Performing the same columns removal on multiple nodes ?

Startide · April 5, 2024, 11:44am

Hi there,

Not sure if I phrased this correctly, but basically I am doing a simple workflow with filters on data. I need to output those different nodes in different excel sheets.

But now I need to remove some columns from the output (GDPR), I know I can filter columns, but I don’t want to do it on every single of my output nodes. Is there a way to link them up to some sort of component of some kind and then still output them separetly ?

See illustration : everything needs to drop the same columns before being sent to excel.

Thanks for the assistance !

ArjenEX · April 5, 2024, 12:17pm

Hi @Startide

That sounds like a job for the Table Validator (Reference) node to me.

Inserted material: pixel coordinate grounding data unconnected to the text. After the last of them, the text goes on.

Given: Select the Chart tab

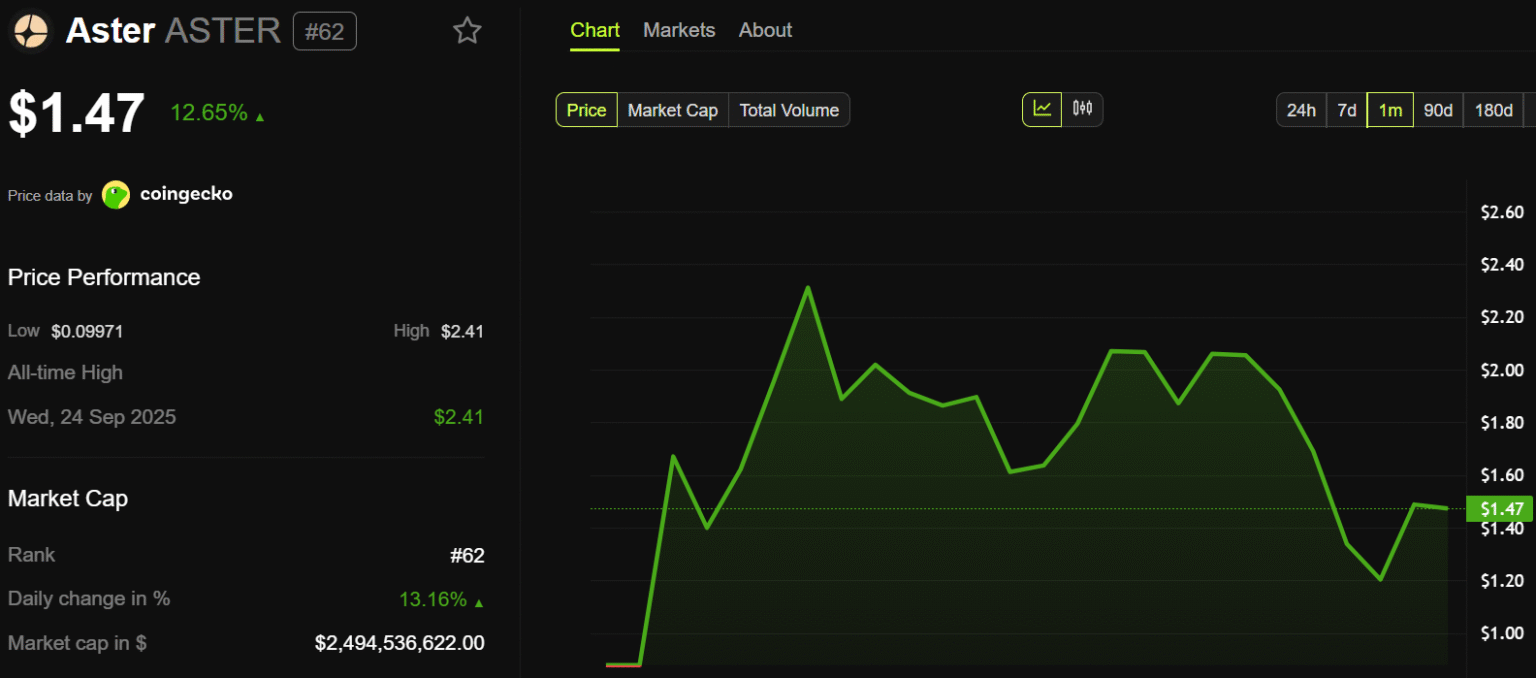Looking at the screenshot, I should click(595, 30).
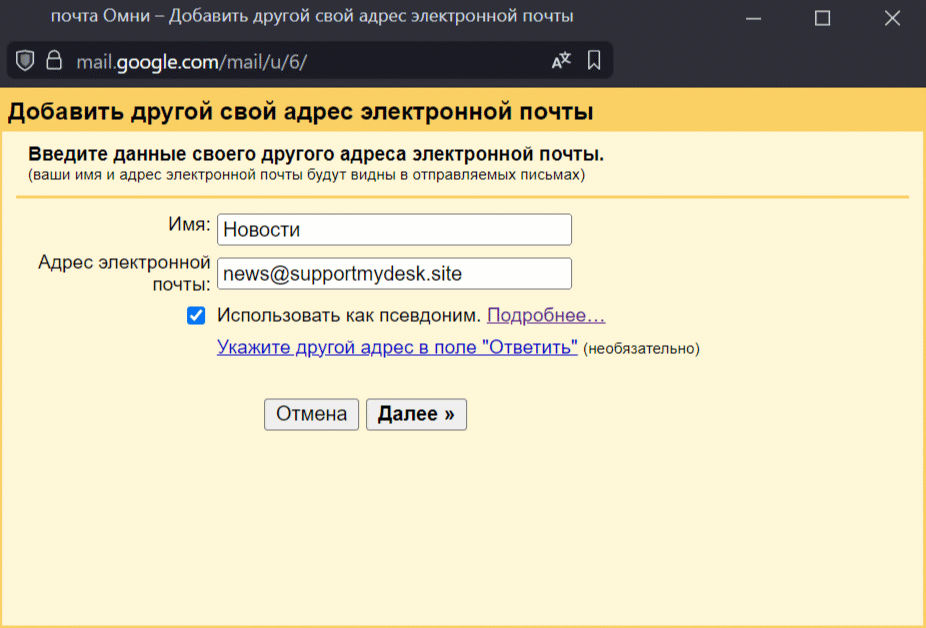Image resolution: width=926 pixels, height=628 pixels.
Task: Open the "Подробнее…" link
Action: click(x=546, y=316)
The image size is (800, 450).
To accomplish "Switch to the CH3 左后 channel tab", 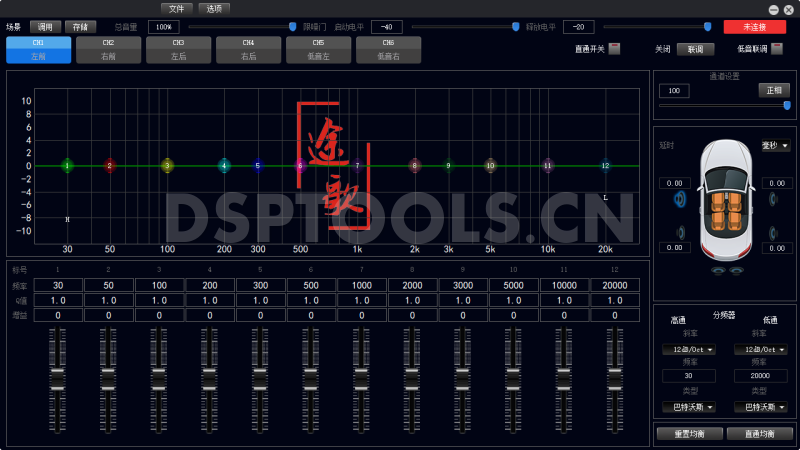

In port 0, enter your raw data. In port 1, add the desired output table definition. Here, I define that only “column1” is allowed to be passed through.

As such, “column2” is filtered out by the node.

This way you can ensure that every stream outputs the same table structure before it makes it to the Excel Writer.

Startide · April 5, 2024, 12:24pm

it does allow me to filter out columns, like columns filter does basically. But I can’t use that node with multiple input nodes.
I was trying to avoid changing 70 different flows having to add a node to each… and possibly having to change all 70 later on should the columns that need removing be altered.

ArjenEX · April 5, 2024, 12:38pm

Whichever method you implement, I think that’s unavoidable.

If there is, this would require the same amount of effort, right?

This is the main benefit of going the validator route, you only have to update it once.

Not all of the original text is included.